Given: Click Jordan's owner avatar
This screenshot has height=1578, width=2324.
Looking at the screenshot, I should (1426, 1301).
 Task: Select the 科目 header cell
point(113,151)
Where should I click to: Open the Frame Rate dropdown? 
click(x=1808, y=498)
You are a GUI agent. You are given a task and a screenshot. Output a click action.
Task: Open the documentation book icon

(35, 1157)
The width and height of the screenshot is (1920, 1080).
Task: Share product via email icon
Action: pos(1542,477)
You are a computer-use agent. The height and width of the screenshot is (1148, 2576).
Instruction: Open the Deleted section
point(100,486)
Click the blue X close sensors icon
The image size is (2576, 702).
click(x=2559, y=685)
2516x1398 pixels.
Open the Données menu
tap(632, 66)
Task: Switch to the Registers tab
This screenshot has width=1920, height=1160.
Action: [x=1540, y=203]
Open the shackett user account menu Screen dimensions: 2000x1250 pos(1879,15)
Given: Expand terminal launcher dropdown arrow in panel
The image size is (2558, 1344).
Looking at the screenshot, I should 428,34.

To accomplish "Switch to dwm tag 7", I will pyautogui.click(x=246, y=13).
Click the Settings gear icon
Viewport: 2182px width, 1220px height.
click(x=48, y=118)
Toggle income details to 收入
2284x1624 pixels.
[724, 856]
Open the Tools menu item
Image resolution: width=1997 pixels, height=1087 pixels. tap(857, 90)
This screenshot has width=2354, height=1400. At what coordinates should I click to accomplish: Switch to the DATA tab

__Work to complete__
Extract the whole listing, character for character.

__Written solution__
Given: Click Jordan's owner avatar
This screenshot has height=1578, width=2324.
Looking at the screenshot, I should (1426, 1301).
 Task: Select the 科目 header cell
point(113,151)
Where should I click to: Open the Frame Rate dropdown? 
click(x=1808, y=498)
You are a GUI agent. You are given a task and a screenshot. Output a click action.
Task: Open the documentation book icon

(35, 1157)
The width and height of the screenshot is (1920, 1080).
Task: Share product via email icon
Action: pos(1542,477)
You are a computer-use agent. The height and width of the screenshot is (1148, 2576).
Instruction: Open the Deleted section
point(100,486)
Click the blue X close sensors icon
The image size is (2576, 702).
click(x=2559, y=685)
2516x1398 pixels.
Open the Données menu
tap(632, 66)
Task: Switch to the Registers tab
This screenshot has width=1920, height=1160.
Action: [x=1540, y=203]
Open the shackett user account menu Screen dimensions: 2000x1250 pos(1879,15)
Given: Expand terminal launcher dropdown arrow in panel
The image size is (2558, 1344).
Looking at the screenshot, I should 428,34.

To accomplish "Switch to dwm tag 7", I will pyautogui.click(x=246, y=13).
Click the Settings gear icon
Viewport: 2182px width, 1220px height.
click(x=48, y=118)
Toggle income details to 收入
2284x1624 pixels.
[724, 856]
Open the Tools menu item
Image resolution: width=1997 pixels, height=1087 pixels. tap(857, 90)
This screenshot has width=2354, height=1400. At what coordinates should I click to accomplish: Switch to the DATA tab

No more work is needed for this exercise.